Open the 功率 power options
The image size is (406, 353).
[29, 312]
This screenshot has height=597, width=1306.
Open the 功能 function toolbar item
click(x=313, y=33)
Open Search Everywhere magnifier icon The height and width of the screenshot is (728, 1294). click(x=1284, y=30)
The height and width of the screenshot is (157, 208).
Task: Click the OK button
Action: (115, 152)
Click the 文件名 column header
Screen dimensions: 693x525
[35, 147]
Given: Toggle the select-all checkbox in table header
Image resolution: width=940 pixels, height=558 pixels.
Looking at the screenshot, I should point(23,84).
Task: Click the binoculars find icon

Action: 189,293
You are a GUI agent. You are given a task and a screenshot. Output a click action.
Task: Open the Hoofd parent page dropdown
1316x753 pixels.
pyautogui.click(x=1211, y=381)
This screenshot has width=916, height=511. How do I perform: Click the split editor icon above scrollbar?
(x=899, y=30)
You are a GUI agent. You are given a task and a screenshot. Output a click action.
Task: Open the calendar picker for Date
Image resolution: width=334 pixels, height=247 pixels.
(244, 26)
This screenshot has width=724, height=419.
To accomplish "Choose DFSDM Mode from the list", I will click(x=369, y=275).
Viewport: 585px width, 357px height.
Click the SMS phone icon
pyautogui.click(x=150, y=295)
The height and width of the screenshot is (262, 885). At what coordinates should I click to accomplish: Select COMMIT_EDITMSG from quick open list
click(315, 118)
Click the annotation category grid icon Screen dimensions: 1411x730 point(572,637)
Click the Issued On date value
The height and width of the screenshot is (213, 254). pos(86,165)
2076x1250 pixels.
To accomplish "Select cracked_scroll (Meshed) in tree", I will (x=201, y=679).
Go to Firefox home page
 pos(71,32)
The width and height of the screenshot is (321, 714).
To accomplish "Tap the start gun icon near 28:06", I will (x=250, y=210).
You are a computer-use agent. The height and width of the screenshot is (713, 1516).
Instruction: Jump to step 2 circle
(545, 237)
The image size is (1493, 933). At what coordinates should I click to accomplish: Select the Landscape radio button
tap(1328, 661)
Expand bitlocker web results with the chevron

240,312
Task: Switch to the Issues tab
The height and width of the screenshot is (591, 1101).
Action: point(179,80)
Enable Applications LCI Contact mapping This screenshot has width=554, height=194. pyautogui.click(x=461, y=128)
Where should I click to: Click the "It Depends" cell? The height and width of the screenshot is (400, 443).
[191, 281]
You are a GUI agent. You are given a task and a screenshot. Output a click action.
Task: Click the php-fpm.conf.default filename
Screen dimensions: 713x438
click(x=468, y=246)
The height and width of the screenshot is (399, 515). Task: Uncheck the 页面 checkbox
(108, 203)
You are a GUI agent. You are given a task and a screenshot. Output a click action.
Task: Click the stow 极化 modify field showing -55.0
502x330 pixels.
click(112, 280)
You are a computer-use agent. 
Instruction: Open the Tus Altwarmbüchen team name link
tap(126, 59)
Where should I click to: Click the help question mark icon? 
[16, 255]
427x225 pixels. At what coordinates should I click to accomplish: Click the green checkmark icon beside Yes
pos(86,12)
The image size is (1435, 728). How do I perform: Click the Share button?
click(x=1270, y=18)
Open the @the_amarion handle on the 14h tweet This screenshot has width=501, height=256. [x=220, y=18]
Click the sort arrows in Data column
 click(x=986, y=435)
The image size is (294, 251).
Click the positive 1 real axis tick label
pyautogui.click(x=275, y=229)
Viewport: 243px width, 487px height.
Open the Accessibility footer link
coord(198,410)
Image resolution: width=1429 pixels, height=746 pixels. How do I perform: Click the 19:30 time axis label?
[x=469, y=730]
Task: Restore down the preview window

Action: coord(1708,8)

........

* Goal
Display every line of the listing above that contains the word "will".

* The output
To accomplish "Choose DFSDM Mode from the list", I will click(x=369, y=275).
To accomplish "Select cracked_scroll (Meshed) in tree", I will (x=201, y=679).
To accomplish "Tap the start gun icon near 28:06", I will (x=250, y=210).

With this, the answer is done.